* EXERCISE GOAL
Could you express the stretch of the listing from the line containing "Change the Email" through the line containing "tap(37, 41)" as a two-column CSV with the columns task and click? Give one row per task-and-click pair, with each value in its own quoted field and line breaks turned into spaces.

>> Start EXCERPTED RECORDS

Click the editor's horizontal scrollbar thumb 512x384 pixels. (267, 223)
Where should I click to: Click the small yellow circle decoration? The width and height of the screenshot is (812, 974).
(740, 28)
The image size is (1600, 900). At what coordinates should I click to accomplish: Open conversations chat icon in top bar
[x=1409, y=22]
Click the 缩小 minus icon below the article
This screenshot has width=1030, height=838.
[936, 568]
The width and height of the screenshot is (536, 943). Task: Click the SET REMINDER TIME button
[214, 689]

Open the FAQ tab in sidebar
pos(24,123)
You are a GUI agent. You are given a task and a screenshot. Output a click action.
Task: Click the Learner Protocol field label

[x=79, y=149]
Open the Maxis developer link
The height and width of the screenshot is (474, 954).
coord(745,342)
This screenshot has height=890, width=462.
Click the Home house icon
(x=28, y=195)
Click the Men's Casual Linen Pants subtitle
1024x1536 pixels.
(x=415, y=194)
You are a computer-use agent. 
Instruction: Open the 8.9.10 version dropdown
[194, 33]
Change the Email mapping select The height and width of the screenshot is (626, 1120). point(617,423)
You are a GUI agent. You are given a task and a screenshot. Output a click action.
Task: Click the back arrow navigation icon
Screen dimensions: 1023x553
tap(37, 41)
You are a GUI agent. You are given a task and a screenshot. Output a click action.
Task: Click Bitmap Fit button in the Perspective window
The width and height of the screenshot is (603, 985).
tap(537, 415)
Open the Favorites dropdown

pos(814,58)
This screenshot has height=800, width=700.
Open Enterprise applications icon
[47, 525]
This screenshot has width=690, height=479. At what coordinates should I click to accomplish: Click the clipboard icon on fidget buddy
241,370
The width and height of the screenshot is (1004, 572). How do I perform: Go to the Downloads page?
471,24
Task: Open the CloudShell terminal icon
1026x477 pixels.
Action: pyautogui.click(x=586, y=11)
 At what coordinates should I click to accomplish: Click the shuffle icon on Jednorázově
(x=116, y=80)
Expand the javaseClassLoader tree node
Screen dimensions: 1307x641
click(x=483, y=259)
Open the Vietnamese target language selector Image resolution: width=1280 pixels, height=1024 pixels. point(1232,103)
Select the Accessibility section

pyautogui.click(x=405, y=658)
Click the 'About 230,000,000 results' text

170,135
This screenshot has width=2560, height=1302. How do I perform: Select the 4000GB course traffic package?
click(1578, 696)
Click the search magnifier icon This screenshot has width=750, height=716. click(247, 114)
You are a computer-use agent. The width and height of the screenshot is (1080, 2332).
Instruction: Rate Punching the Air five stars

>> End EXCERPTED RECORDS

* SOLUTION TO THE EXERCISE
task,click
"Change the Email mapping select The height and width of the screenshot is (626, 1120).","point(617,423)"
"You are a GUI agent. You are given a task and a screenshot. Output a click action. Task: Click the back arrow navigation icon Screen dimensions: 1023x553","tap(37, 41)"